Church Joint Ventures, L.P. v. Earl Blasingame (In re Blasingame)

Case Type:
Case Status:
Nos. 18-8010/8013/8018 (6th Circuit, Apr 15,2019) Published
The Sixth Circuit Bankruptcy Appellate Panel held that (i) an action to determine that personal property is property of the bankruptcy estate need not be pleaded with particularity, (ii) there is no statute of limitations for such an action, (iii) the action itself is property of the estate even if brought by a creditor with derivative standing, and (iv) abandonment of the action by the Chapter 7 trustee was appropriate where the action would likely not provide a benefit to unsecured creditors.
Procedural context:
Church Joint Venture (CJV) obtained an order permitting it to bring a derivative action against the debtors alleging that certain personal property in the debtors possession constituted property of the bankruptcy estate. The debtors filed a motions to dismiss asserting that the complaint failed to state a claim and was time-barred. After discovery was completed in the adversary proceeding, the Chapter 7 trustee moved to abandon the action after determining that the value of the personal property was approximately $200,000 rather than the one million dollars alleged by CJV. The trustee argued that the $200,000 potential recovery was less than an IRS lien on the property and that the further administrative costs of litigating the action and, if successful, liquidating the property, would not provide a benefit to unsecured creditors. CJV contested the motion to abandon, arguing that it was premature to abandon the property before a determination of whether the property belonged to the estate and that there was no real to know whether it would be beneficial to the estate until the property was brought into the estate. CJV further argued that the action itself was no longer property of the estate because CJV had been granted derivative standing to bring the litigation. The bankruptcy court denied the debtors' motions to dismiss, finding that the complaint's factual allegations were adequate and that particularized pleading was not required, and that no statute of limitations applies to an action to determine that property belongs to the Chapter 7 estate. The bankruptcy court subsequently granted the trustee's motion to abandon the action. CJV appealed the order authorizing abandonment, and the debtors cross-appealed denial of their motions to dismiss. The Sixth Circuit Appellate Panel upheld the bankruptcy court's decision on all matters appealed. CJV also appealed evidentiary rulings permitting the introduction of various exhibits relating to the IRS's claim against the debtors and the valuation of the personal property. The Bankruptcy Appellate Panel found that each exhibit was relevant to the hearing, that other objections had not been developed on the appellate record and were thus waived, and upheld the bankruptcy court's rulings.

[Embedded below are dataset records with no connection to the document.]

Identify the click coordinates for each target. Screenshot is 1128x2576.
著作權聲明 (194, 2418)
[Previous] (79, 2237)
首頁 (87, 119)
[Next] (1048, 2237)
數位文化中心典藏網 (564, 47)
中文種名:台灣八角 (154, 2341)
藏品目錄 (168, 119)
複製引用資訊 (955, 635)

The debtors filed a chapter 7 petition in 2008. In 2015, The debtors had in their possession and use personal property at, in, and around the home in which they reside. The debtors did not list the personal property as property of the Chapter 7 estate in their schedules because, they asserted, the property was held in trust or belongs to other people. Either the property was subject to a tax lien in the amount of $293,570.42, or would be subject to the tax lien if it became property of the debtors' Chapter 7 bankruptcy estate. CJV asserted that the property was worth one million dollars and obtained an order permitting it to bring a derivative action for a determination that the property belonged to the estate. After discovery, the Chapter 7 trustee determined that the property was worth only $200,000, less than the tax lien, and that, after the costs of litigation and liquidation, the property would not provide any benefit to unsecured creditors even if the litigation were successful.